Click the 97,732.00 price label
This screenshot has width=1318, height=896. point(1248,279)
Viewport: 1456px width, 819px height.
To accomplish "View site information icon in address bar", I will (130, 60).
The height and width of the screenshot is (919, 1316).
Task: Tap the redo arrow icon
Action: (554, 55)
-*-
→ WHAT IS EXPECTED:
The records must be given again in full, exactly as they were written.

→ WRITTEN SOLUTION:
Click the 97,732.00 price label
This screenshot has width=1318, height=896. point(1248,279)
Viewport: 1456px width, 819px height.
To accomplish "View site information icon in address bar", I will (130, 60).
The height and width of the screenshot is (919, 1316).
Task: Tap the redo arrow icon
Action: (554, 55)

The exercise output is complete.